A Deep Learning Image Data Augmentation Method for Single Tumor Segmentation

Front Oncol. 2022 Feb 14:12:782988. doi: 10.3389/fonc.2022.782988. eCollection 2022.

Abstract

Purpose: Medical imaging examination is the primary method of diagnosis, treatment, and prevention of cancer. However, the amount of medical image data is often not enough to meet deep learning needs. This article aims to expand the small data set in tumor segmentation based on the deep learning method.

Methods: This method includes three main parts: image cutting and mirroring augmentation, segmentation of augmented images, and boundary reconstruction. Firstly, the image is divided into four parts horizontally & vertically, and diagonally along the tumor's approximate center.
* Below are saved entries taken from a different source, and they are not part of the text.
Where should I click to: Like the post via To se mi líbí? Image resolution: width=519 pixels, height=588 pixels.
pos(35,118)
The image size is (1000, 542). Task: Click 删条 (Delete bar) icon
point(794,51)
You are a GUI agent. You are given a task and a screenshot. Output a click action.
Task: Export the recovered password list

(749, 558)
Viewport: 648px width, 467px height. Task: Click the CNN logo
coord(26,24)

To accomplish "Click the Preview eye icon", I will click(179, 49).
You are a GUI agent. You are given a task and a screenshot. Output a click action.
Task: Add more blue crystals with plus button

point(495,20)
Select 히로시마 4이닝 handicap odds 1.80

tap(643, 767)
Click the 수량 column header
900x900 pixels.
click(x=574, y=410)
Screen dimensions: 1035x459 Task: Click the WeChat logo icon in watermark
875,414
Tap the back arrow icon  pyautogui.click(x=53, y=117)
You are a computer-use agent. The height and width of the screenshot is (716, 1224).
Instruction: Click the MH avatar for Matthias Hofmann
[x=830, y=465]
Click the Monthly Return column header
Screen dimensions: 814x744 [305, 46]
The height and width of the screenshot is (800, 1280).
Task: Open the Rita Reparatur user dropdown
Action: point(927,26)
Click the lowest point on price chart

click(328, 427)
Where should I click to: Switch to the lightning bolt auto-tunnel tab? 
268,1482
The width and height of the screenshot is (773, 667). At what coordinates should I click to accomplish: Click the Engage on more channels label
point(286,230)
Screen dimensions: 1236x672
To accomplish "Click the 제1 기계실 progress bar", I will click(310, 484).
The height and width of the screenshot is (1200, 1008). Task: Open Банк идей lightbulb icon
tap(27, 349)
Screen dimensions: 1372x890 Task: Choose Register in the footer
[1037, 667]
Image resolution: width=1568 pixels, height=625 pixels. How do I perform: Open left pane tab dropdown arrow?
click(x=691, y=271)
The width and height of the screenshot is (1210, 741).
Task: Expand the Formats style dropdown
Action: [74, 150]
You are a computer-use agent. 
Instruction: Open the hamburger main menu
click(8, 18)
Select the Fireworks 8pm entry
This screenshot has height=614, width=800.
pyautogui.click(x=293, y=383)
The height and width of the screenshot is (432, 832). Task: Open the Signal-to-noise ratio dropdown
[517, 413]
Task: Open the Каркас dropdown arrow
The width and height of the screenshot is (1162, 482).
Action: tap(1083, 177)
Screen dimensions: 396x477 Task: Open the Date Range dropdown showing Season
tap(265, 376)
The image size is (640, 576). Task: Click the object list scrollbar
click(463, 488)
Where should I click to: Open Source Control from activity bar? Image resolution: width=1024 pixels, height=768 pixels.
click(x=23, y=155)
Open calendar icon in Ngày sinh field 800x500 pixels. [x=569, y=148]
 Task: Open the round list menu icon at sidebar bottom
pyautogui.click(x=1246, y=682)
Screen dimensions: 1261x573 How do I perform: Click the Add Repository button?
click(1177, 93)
Then each part is mirrored to get a new image and hence a four times data set. Next, the deep learning network trains the augmented data and gets the corresponding segmentation model. Finally, the segmentation boundary of the original tumor is obtained by boundary compensation and reconstruction.

Results: Combined with Mask-RCNN and U-Net, this study carried out experiments on a public breast ultrasound data set. The results show that the dice similarity coefficient (DSC) value obtained by horizontal and vertical cutting and mirroring augmentation and boundary reconstruction improved by 9.66% and 12.43% compared with no data augmentation. Moreover, the DSC obtained by diagonal cutting and mirroring augmentation and boundary reconstruction method improved by 9.46% and 13.74% compared with no data augmentation. Compared with data augmentation methods (cropping, rotating, and mirroring), this method's DSC improved by 4.92% and 12.23% on Mask-RCNN and U-Net.

Conclusion: Compared with the traditional methods, the proposed data augmentation method has better performance in single tumor segmentation.

Keywords: breast cancer; data augmentation; deep learning; segmentation; tumor.